### Task objective
Below are entries; output exactly the lines from the one with "The height and" to the one with "Viewport: 1920px width, 917px", both included, and nothing else.

### Data to process
:::

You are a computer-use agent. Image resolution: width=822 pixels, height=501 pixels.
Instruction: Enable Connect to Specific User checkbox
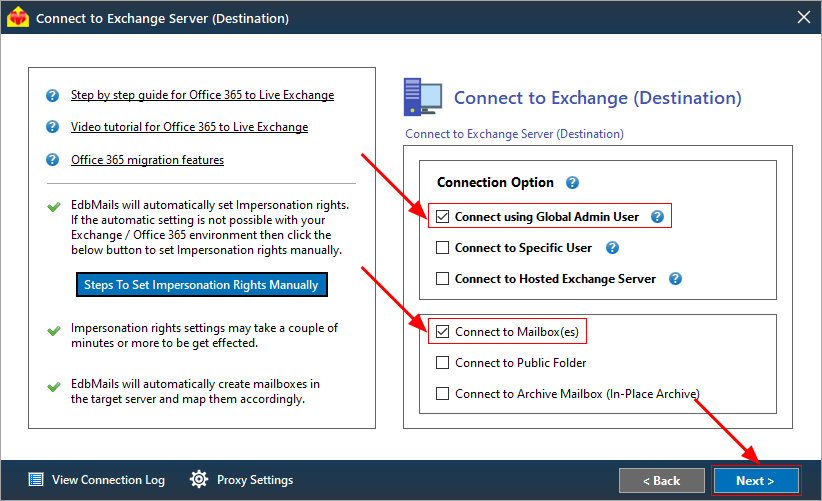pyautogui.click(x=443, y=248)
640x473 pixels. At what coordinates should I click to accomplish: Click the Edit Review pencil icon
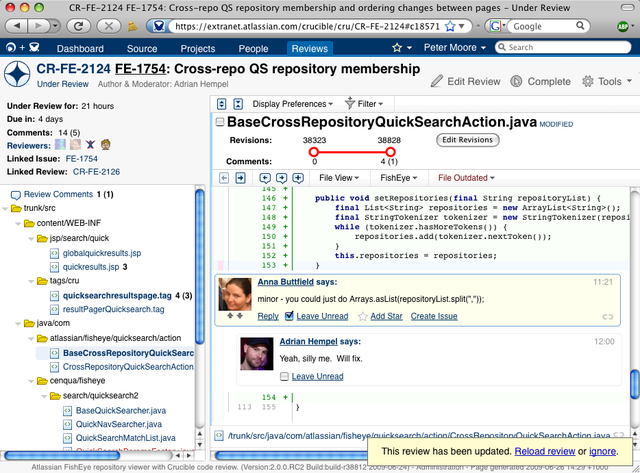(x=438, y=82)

:::

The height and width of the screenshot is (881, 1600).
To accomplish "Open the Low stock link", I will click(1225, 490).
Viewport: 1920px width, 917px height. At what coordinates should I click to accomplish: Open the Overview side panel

:::

### Task output
The height and width of the screenshot is (881, 1600).
To accomplish "Open the Low stock link", I will click(1225, 490).
Viewport: 1920px width, 917px height. At what coordinates should I click to accomplish: Open the Overview side panel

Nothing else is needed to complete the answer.